WHAT NEEDS TO BE DONE
Print exactly the lines from the one containing "At what coordinates should I click to accomplish: Place" through the last line of the listing, both included.

=== Section Start ===

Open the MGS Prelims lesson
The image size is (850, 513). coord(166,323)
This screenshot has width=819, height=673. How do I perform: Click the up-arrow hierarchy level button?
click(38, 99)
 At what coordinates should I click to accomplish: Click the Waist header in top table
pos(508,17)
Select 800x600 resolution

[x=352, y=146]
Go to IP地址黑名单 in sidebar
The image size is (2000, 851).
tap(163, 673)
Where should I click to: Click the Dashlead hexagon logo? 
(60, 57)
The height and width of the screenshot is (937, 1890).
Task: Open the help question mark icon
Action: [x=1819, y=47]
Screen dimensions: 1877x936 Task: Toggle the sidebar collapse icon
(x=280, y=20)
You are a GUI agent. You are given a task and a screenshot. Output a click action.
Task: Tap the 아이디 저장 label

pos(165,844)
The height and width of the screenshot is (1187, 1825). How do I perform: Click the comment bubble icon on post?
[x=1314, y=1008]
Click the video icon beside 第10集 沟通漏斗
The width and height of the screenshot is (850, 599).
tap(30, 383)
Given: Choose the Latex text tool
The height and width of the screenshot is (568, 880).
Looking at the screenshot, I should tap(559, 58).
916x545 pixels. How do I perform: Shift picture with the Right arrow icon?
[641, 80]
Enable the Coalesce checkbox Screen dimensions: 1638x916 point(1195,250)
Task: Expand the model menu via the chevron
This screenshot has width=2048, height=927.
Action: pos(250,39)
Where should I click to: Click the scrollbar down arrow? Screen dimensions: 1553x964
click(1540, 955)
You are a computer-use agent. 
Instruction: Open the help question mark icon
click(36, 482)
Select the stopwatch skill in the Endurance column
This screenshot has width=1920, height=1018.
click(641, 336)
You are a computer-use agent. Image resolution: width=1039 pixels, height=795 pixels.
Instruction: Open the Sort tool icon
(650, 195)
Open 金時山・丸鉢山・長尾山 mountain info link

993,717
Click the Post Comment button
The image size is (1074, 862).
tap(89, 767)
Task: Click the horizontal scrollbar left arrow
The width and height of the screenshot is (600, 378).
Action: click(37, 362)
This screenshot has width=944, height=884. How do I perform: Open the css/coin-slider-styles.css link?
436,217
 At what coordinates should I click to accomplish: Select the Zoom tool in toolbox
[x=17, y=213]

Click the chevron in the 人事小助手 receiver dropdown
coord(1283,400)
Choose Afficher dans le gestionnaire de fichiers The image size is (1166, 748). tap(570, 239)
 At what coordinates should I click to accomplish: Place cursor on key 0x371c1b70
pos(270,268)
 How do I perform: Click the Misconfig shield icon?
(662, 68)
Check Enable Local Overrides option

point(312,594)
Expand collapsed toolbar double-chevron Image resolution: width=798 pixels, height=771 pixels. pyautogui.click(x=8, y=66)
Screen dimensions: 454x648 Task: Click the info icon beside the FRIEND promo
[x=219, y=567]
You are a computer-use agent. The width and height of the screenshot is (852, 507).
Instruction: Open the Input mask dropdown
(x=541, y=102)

=== Section End ===

RESPONSE TO THE EXERCISE
 At what coordinates should I click to accomplish: Place cursor on key 0x371c1b70
pos(270,268)
 How do I perform: Click the Misconfig shield icon?
(662, 68)
Check Enable Local Overrides option

point(312,594)
Expand collapsed toolbar double-chevron Image resolution: width=798 pixels, height=771 pixels. pyautogui.click(x=8, y=66)
Screen dimensions: 454x648 Task: Click the info icon beside the FRIEND promo
[x=219, y=567]
You are a computer-use agent. The width and height of the screenshot is (852, 507).
Instruction: Open the Input mask dropdown
(x=541, y=102)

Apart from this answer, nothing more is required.